Vitamin D has recently received some great press with new healthy benefits to vitamin D such as
Reducing the risk of multiple sclerosis (MS). Studies show taking vitamin D seems to reduce women’s risk of getting MS by up to 40%.
Preventing cancer. Some studies shows that people who take a high-dose vitamin D supplement plus calcium might have a lower chance of developing cancer of any type.
Weight loss. Women taking calcium plus vitamin D have been shown to be more likely to lose weight and maintain their weight. However, this was shown mainly in women who did not get adequate calcium intake before they started taking supplements.
Flu. Some research in school aged children show that taking a vitamin D supplement during winter might reduce the chance of getting seasonal flu.
Reducing the risk of rheumatoid arthritis in older women.
Wow, look at all the great information out there – so how much do we really need? There are many association upping the recommended daily intake for vitamin D, especially those that do not live in the south and are vitamin D deficient due to low levels from the sun.
In 2008, the American Academy of Pediatrics increased the recommended minimum daily intake of vitamin D to 400 IU daily for all infants and children, including adolescents.

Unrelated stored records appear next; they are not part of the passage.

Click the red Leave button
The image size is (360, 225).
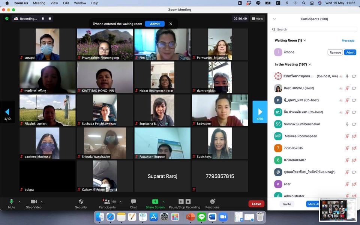pos(256,204)
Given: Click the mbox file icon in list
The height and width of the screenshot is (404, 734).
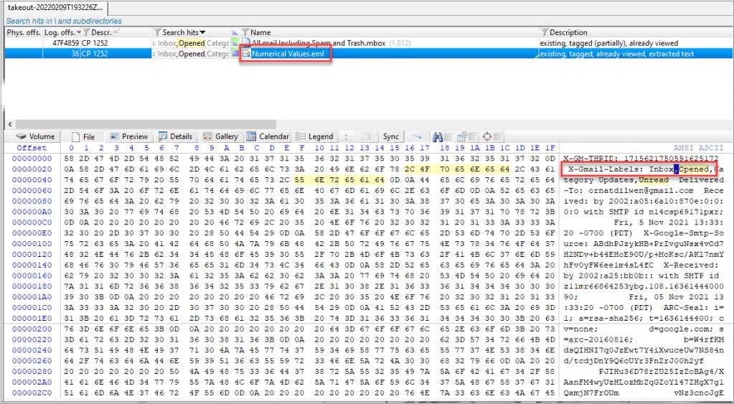Looking at the screenshot, I should 245,43.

The National Osteoporosis Foundation recommends vitamin D 400 IU to 800 IU daily for adults under age 50, and 800 IU to 1000 IU daily for older adults.

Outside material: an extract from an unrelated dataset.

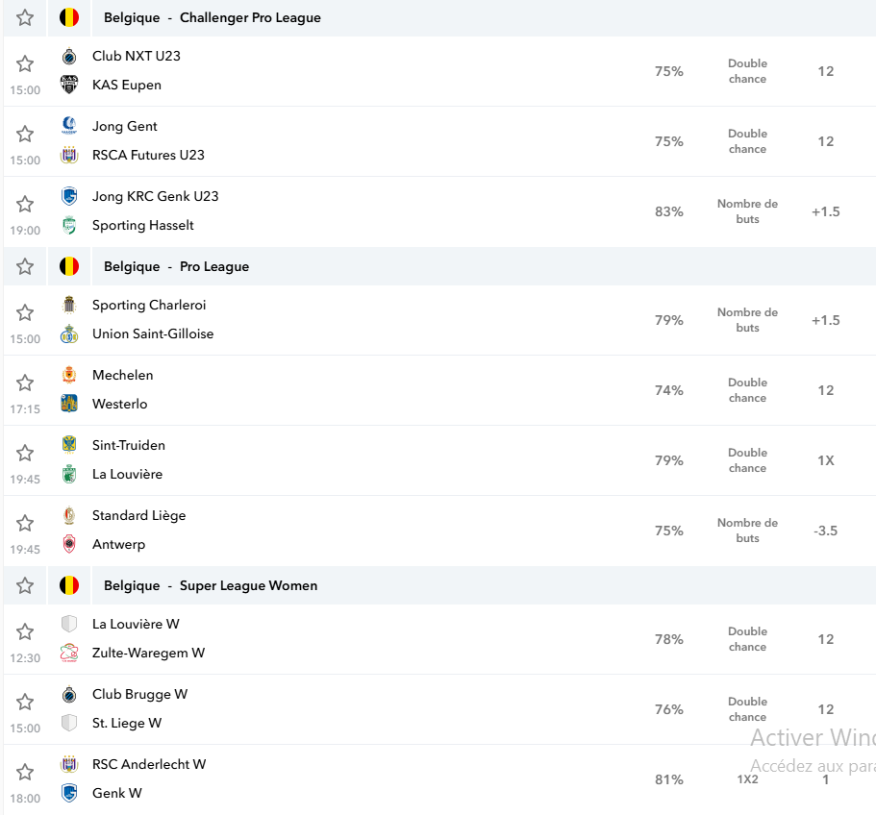Click the Club NXT U23 crest
This screenshot has width=876, height=815.
[69, 56]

The North American Menopause Society recommends 700 IU to 800 IU daily for women at risk of deficiency due to low sun exposure.
The Osteoporosis Society of Canada recommend vitamin D 400 IU per day for people up to age 50, and 800 IU per day for people over 50.
Osteoporosis Canada now recommends 400-1000 IU daily for adults under the age of 50 years and 800-2000 IU daily for adults over the age of 50 years.
The Canadian Cancer Society recommends 1000 IU/day during the fall and winter for adults in Canada. For those with a higher risk of having low vitamin D levels, this dose should be taken year round. This includes people who have dark skin, usually wear clothing that covers most of their skin, and people who are older or who don’t go outside often.
Right now there is still more research needed but it has been shown that vitamin D plays a key role and very important in the body – therefore getting adequate in a daily supplement plus eating foods that are high and good sources of vitamin D is essential to maintaining proper health.